If Chang is sincere, why does he not pay the NT$3 billion into a charitable trust and allow an impartial third party or academic institution assess the extent of pollution in the Houjin River and the risks it presents, so as to work out how much responsibility Advanced Semiconductor Engineering and other firms have for the pollution?
Such a fund could be used to put resources into reviving the river, rather than making the public foot the environmental bill that should be paid by the factories responsible.
Following these incidents of pollution, what the public wants to know most is what impact Advanced Semiconductor Engineering has had on the environment and on the health of people living in the river basin. People want to know what strategies the government is adopting and what kind of monitoring mechanisms it is going to set up.
Kaohsiung’s Environmental Protection Bureau is now encouraging industrial zones and major polluting factories to install continuous automatic systems monitoring water quality.
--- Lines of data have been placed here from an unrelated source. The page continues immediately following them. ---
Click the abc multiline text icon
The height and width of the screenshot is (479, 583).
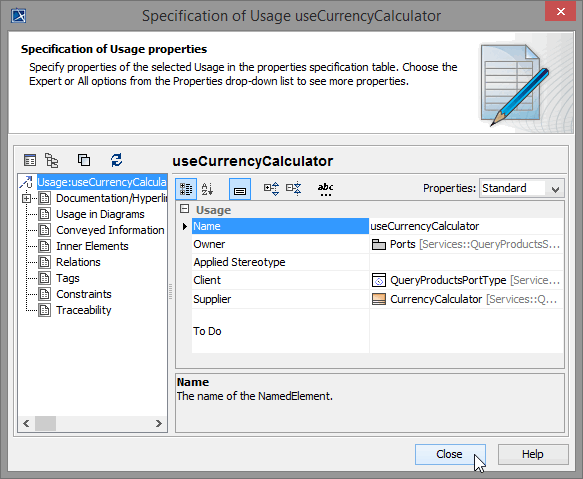325,189
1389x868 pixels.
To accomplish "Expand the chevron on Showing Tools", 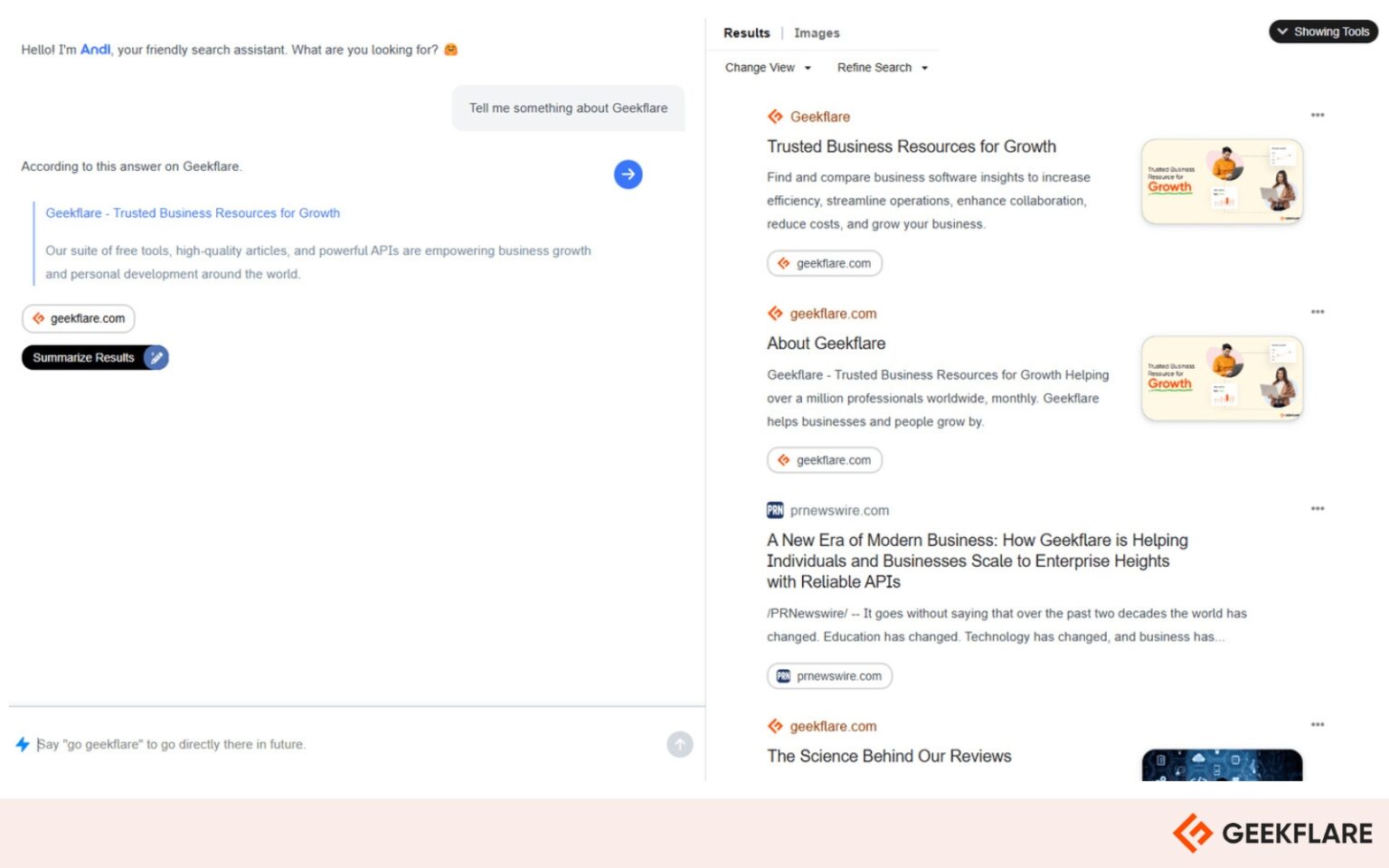I will [x=1282, y=31].
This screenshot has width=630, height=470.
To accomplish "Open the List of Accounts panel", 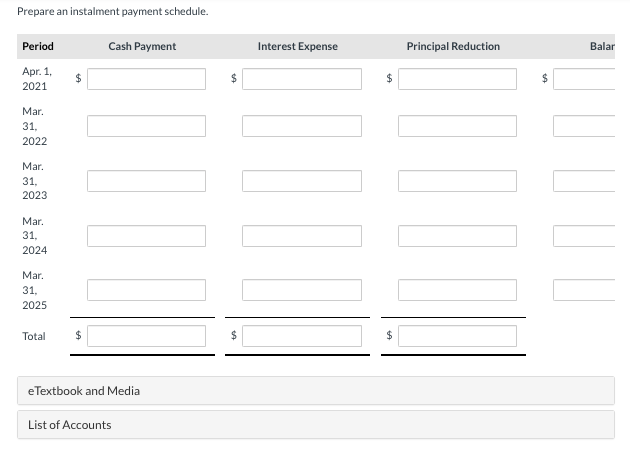I will (316, 425).
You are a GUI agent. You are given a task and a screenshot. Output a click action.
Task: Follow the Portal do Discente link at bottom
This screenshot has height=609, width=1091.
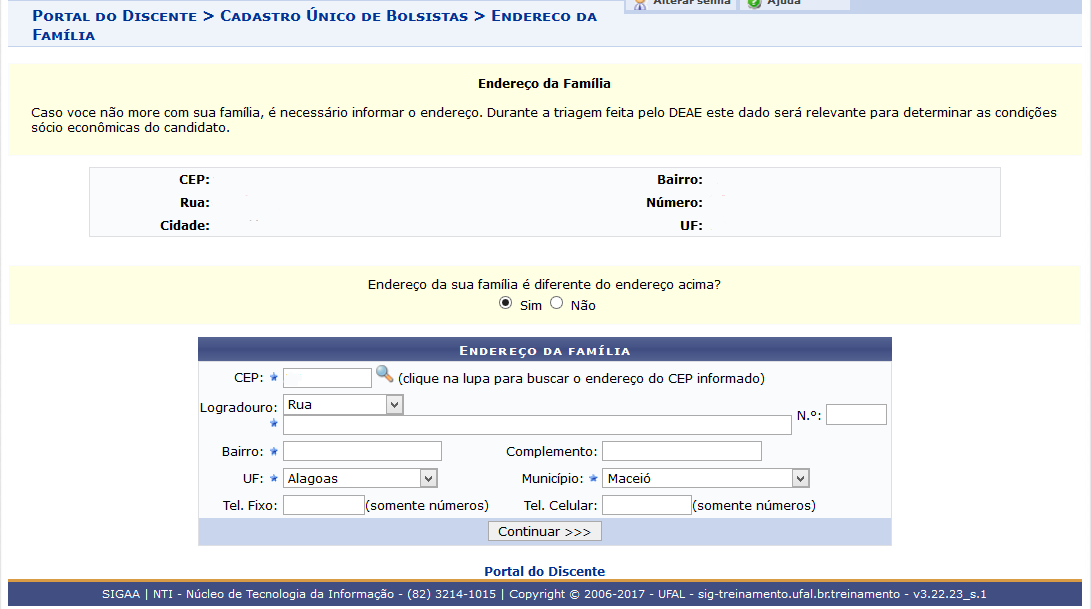tap(544, 571)
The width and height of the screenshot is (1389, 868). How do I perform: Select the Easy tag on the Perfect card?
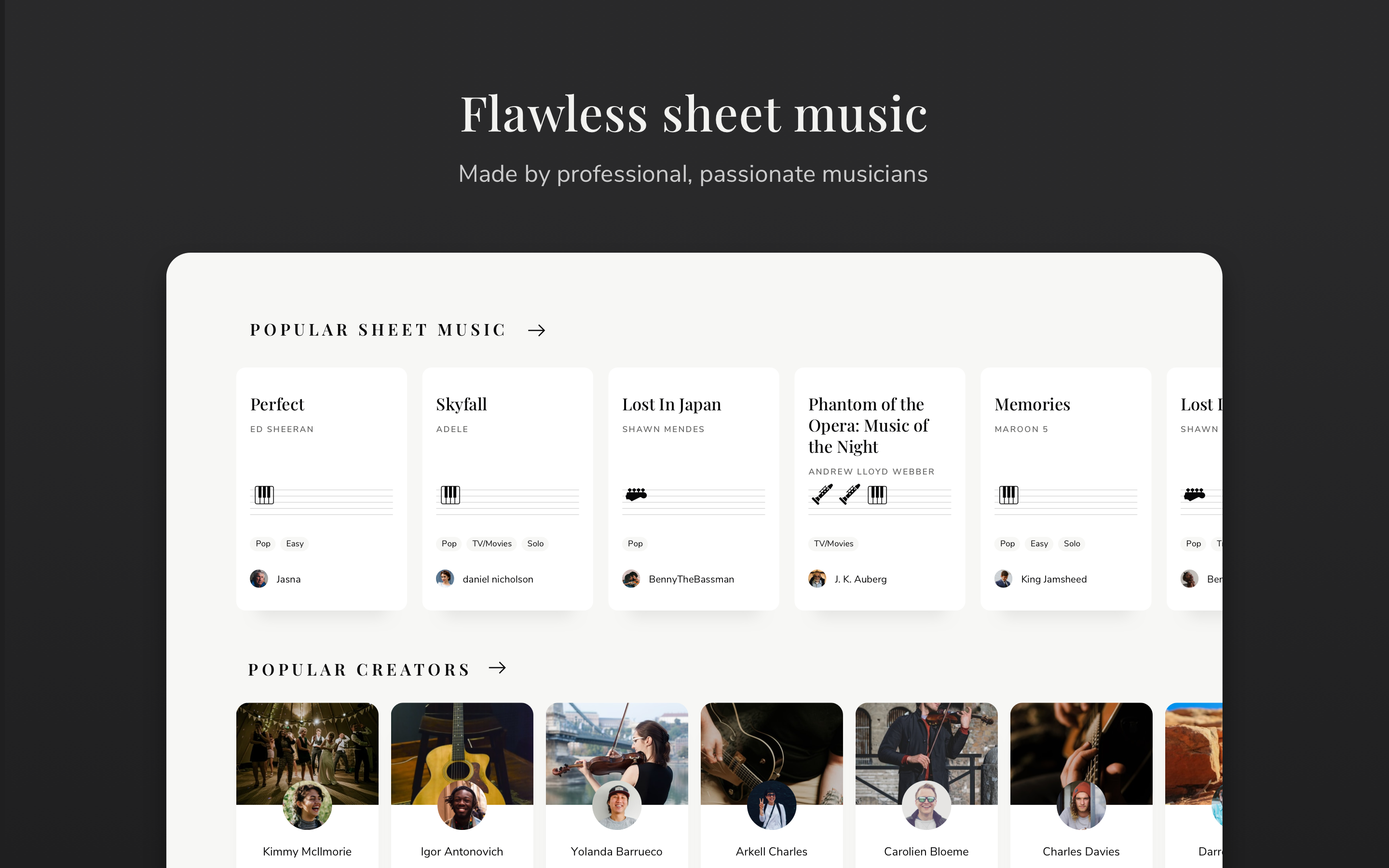(295, 543)
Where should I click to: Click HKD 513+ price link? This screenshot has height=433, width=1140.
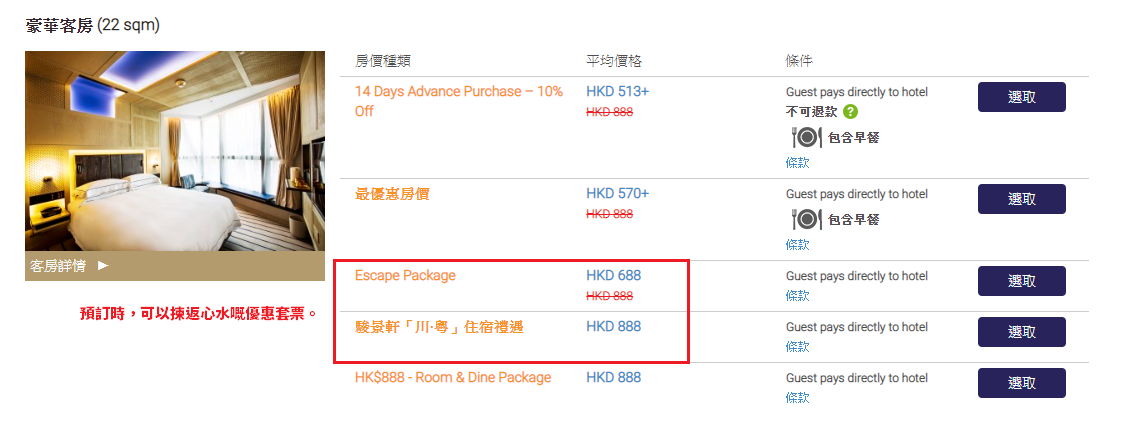617,92
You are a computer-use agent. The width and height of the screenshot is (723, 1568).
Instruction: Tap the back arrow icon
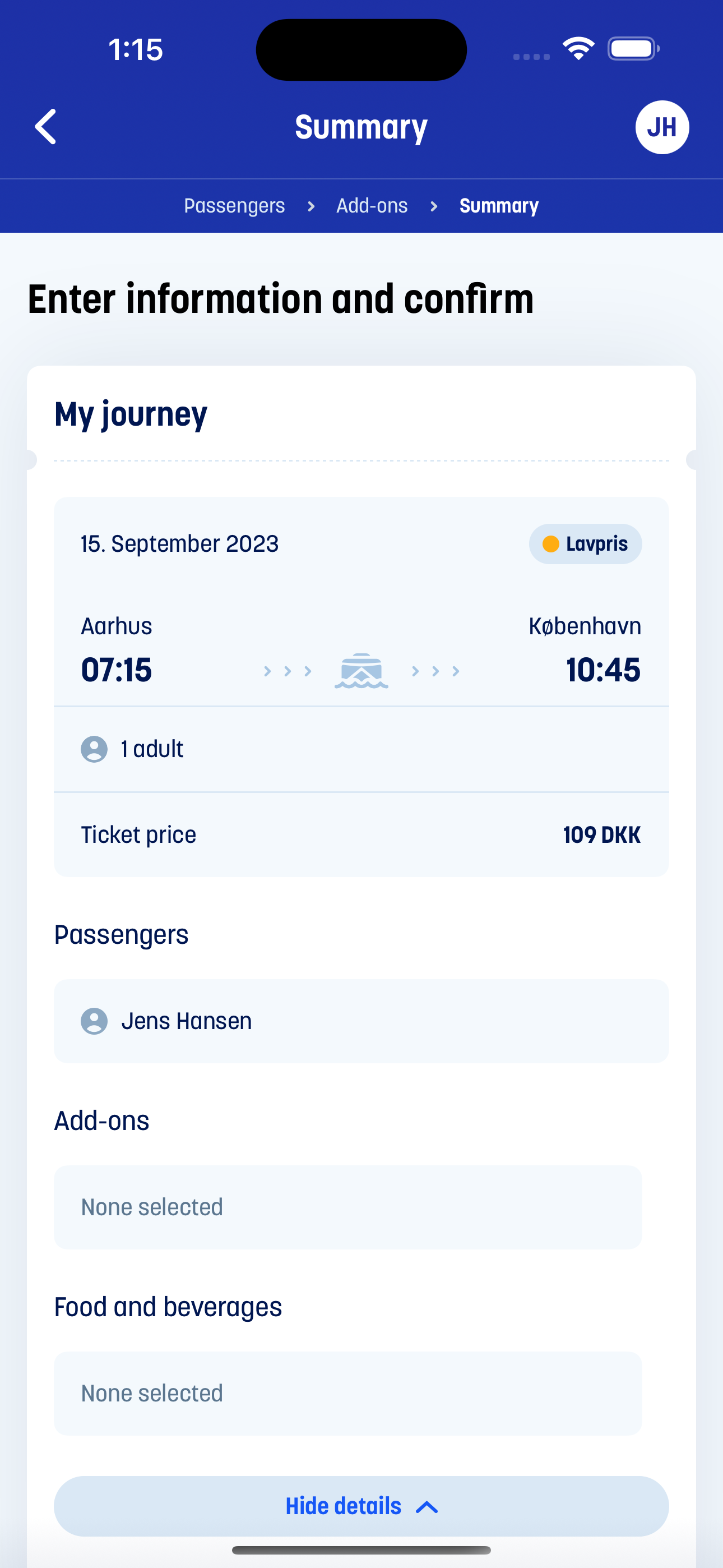pos(45,127)
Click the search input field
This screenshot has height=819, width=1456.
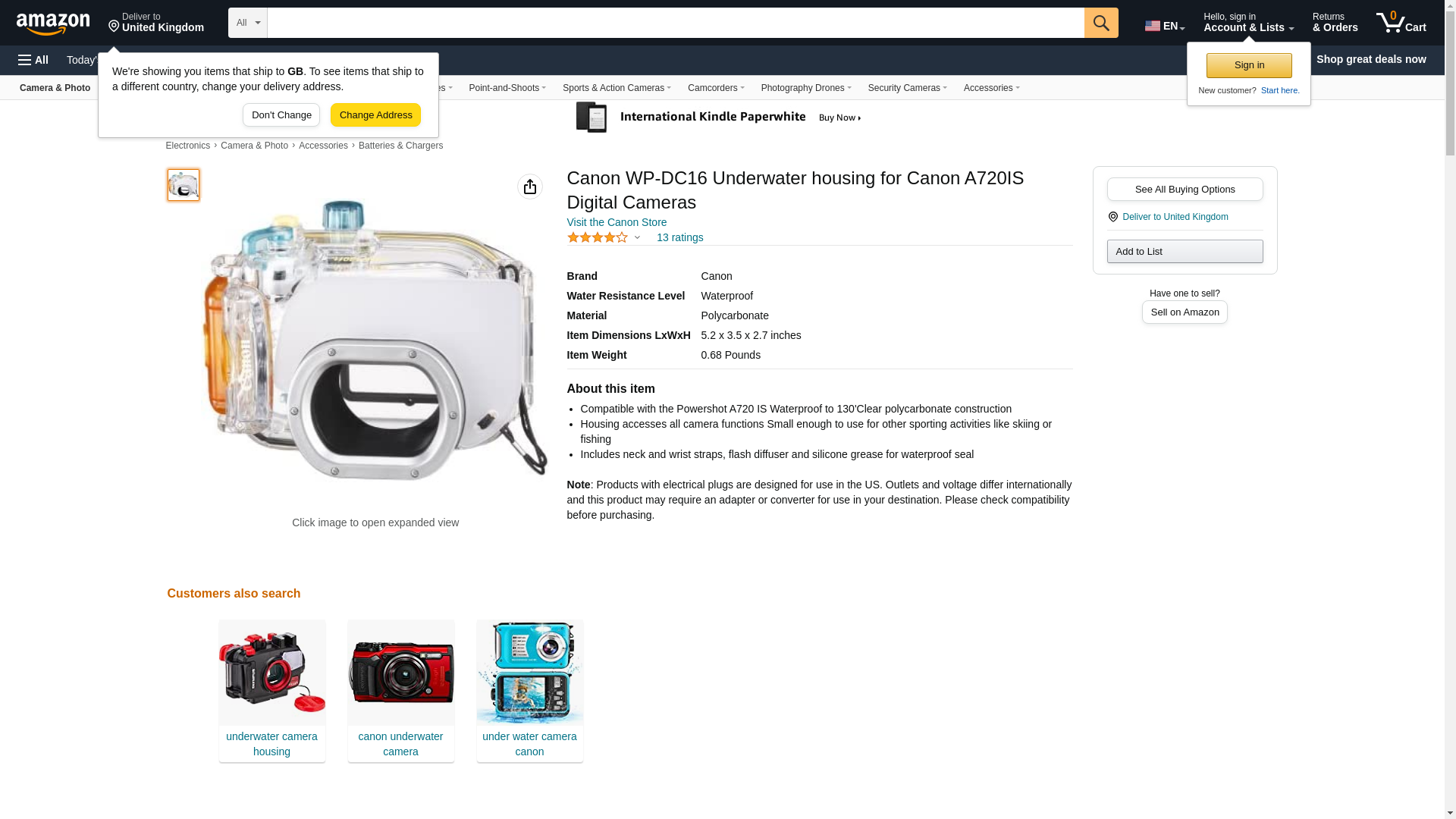(x=676, y=23)
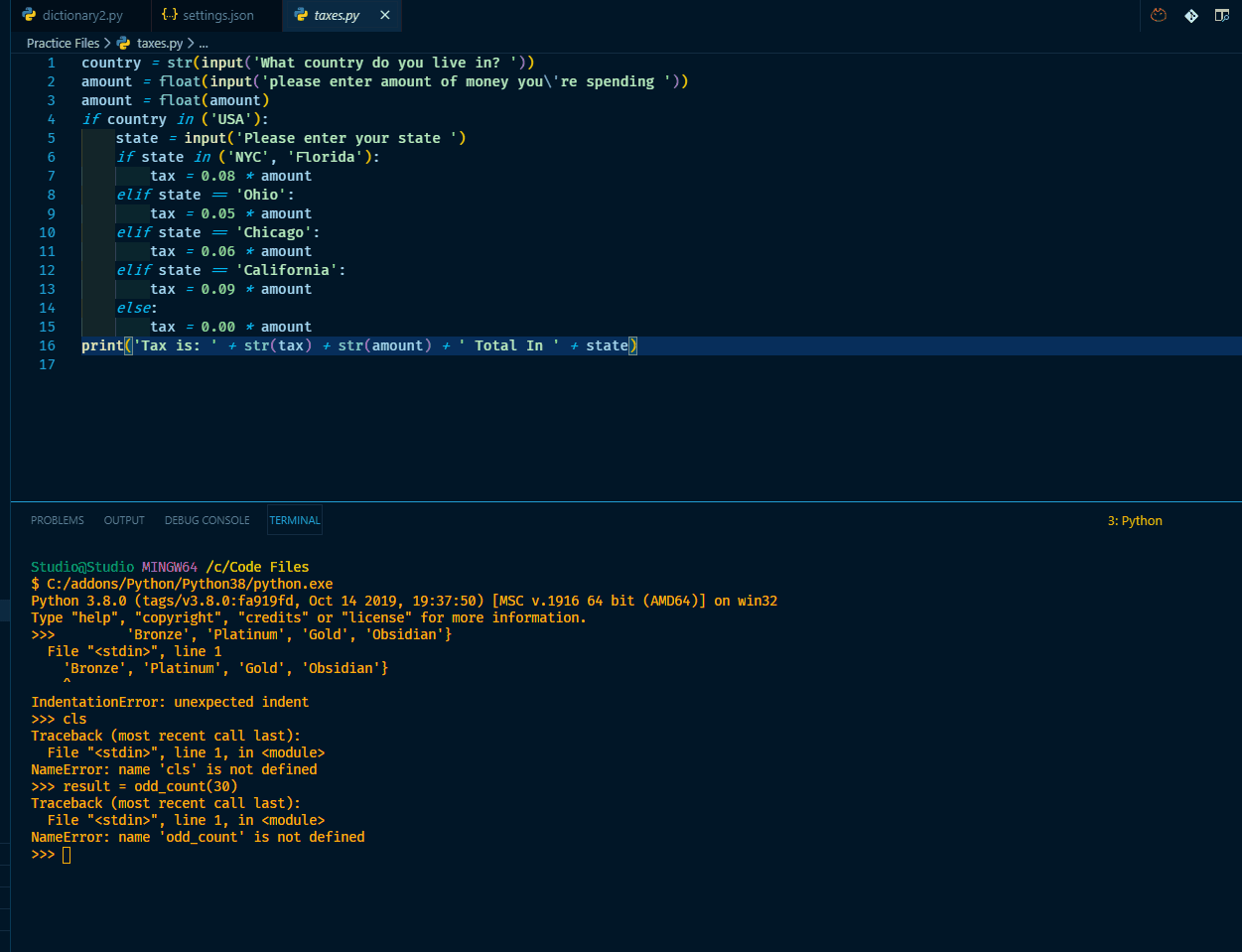Click the Python icon on the taxes.py tab
This screenshot has height=952, width=1242.
(x=299, y=15)
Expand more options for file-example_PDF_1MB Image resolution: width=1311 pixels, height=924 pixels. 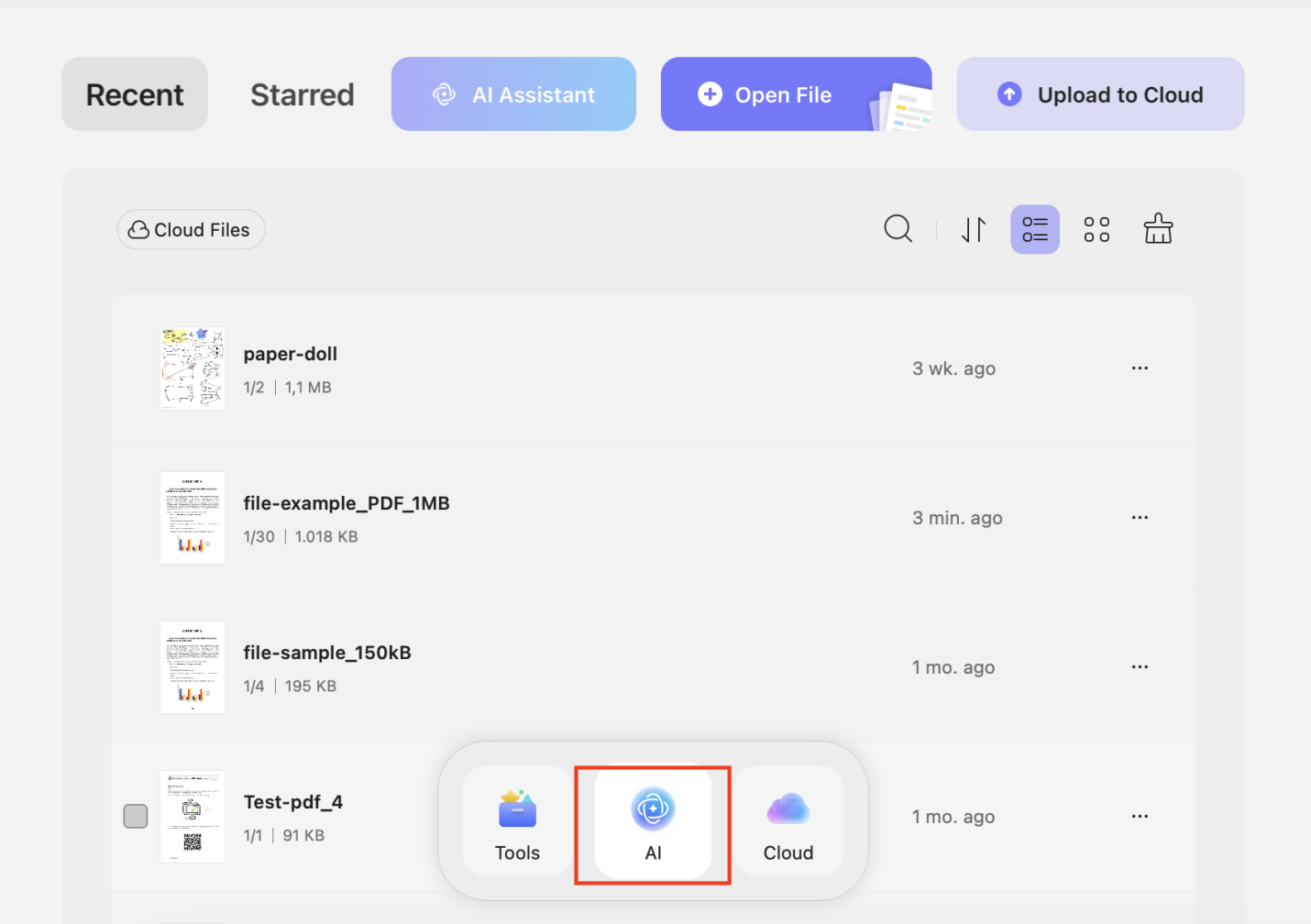pos(1140,517)
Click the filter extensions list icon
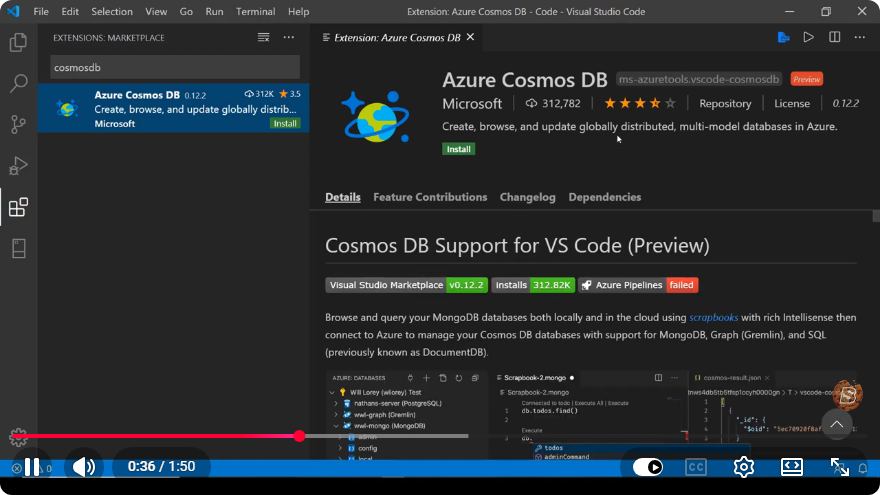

The data should be made available on the Internet in real time so that the public can observe what is happening to the environment. This could also function as an early-warning system, enabling the public, government and business to act in concert to protect the environment.
When the environment is damaged and people’s health is threatened, although the guilty parties must be made culpable, it is even more important that the nation learn lessons from such painful experiences. The inadequate framework of laws and regulations needs to be thoroughly reviewed and amended.
We must make up for deficiencies, carry out the necessary basic environmental research and provide more open and transparent information. It is important that everyone should be able to see what condition that the nation is in.
When the situation is clarified, the nation’s wounds can begin to heal.
Tsai Hui-sun is head of the energy policy division of Citizen of the Earth, Taiwan.